From 288 patients with CD who are current or previous users of anti-TNF, 103 patients were identified with fistulizing CD. In 58 patients, anti-TNF treatment was started during a period of active fistulizing disease. These patients had a median age of 26.5 yrs [interquartile range (IQR) 21.2–35] and 57% (33/58) were female. The majority, 87%, had a perianal fistula.
IFX was started in 81% (47/58) patients and ADA was started in 19% (11/58) patients The overall response to treatment was 65% (38/58): 64% (30/47) of the patients treated with IFX and 55% (6/11) of the patients treated with ADA (p = 0.54).
Use of immune-modulator co-medication did not influence the response rate (p = 0.62), nor did age, sex or duration of fistula existence prior to start anti-TNF.
In 16 out of 19 patients (84%) who did not respond, anti-TNF treatment was switched (14 times IFX to ADA, twice ADA to IFX). After this switch, 38% (6/16) of the patients responded to anti-TNF treatment. This was significantly lower when compared to the success rate of the first treatment (p < 0.001).
In total, 44 (38 plus 6) patients were in remission due to anti-TNF. These patients were followed for a median of 45 months (IQR 19.25–84.75). In this period, 25% (11/44) of the patients relapsed.
Risk of relapse was not affected by patient age or sex, smoking or type of anti-TNF used for induction of remission.

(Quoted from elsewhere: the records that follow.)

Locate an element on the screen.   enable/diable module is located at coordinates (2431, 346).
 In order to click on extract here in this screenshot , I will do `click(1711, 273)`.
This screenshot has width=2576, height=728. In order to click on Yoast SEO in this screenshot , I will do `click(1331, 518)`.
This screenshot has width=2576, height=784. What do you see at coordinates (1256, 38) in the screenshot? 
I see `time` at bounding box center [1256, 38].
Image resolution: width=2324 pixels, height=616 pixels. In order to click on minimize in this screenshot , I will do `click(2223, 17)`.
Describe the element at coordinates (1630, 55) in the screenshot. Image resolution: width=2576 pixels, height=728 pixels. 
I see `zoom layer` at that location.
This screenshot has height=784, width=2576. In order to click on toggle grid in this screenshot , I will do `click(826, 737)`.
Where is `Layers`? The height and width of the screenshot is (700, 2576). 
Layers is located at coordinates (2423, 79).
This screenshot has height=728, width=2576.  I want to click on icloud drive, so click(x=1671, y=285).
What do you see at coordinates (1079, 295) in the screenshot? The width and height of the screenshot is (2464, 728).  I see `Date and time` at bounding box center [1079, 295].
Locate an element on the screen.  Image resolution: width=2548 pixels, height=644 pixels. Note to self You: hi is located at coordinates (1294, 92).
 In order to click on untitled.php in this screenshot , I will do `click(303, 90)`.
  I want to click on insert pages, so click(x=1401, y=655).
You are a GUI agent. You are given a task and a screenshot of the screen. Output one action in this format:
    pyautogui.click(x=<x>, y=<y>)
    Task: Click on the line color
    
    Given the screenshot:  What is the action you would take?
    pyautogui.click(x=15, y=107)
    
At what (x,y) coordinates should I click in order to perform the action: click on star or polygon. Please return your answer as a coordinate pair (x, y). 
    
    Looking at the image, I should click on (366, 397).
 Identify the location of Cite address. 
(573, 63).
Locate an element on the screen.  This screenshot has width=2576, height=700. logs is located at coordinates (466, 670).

There was a trend towards a greater risk for relapse in patients in whom anti-TNF was switched during remission-induction (RR 1.56, p = 0.054) in the univariate analysis; in multivariate analysis, no effect was present.
Response to anti-TNF treatment in fistulizing Crohn's disease is 65% and is not significantly different between ADA and IFX. When the first anti TNF is not successful, an additional 38% of patients respond after switch of therapy. After long-term follow up, 25% of the patients will experience a relapse of fistulizing disease.